━━━ Listed entries

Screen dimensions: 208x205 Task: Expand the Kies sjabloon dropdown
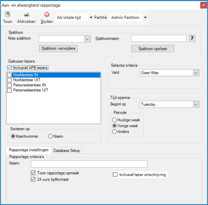(x=87, y=39)
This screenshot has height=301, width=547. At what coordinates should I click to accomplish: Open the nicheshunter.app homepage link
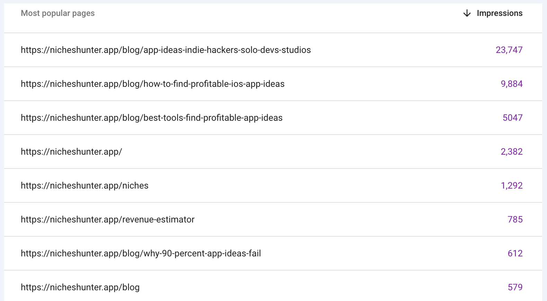(72, 152)
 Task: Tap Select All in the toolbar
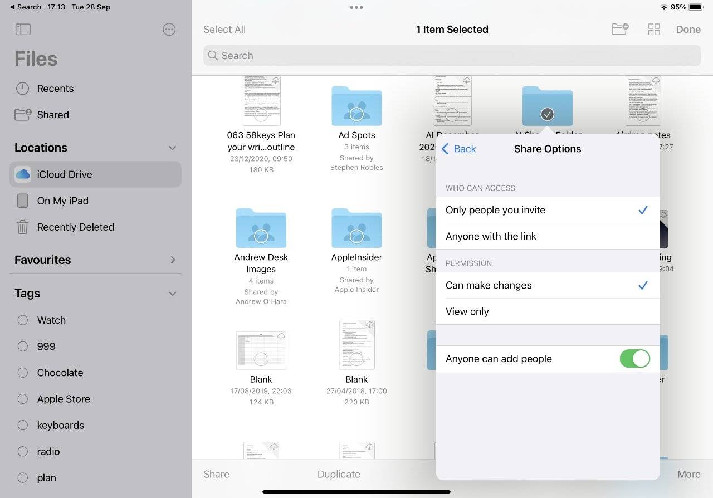pyautogui.click(x=224, y=29)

━━━━━━

Only the text of the records belongs in the answer, printed exactly and without pictures.

Screen dimensions: 208x205 Task: Expand the Kies sjabloon dropdown
(x=87, y=39)
This screenshot has height=301, width=547. At what coordinates should I click to accomplish: Open the nicheshunter.app homepage link
(72, 152)
 Task: Tap Select All in the toolbar
pyautogui.click(x=224, y=29)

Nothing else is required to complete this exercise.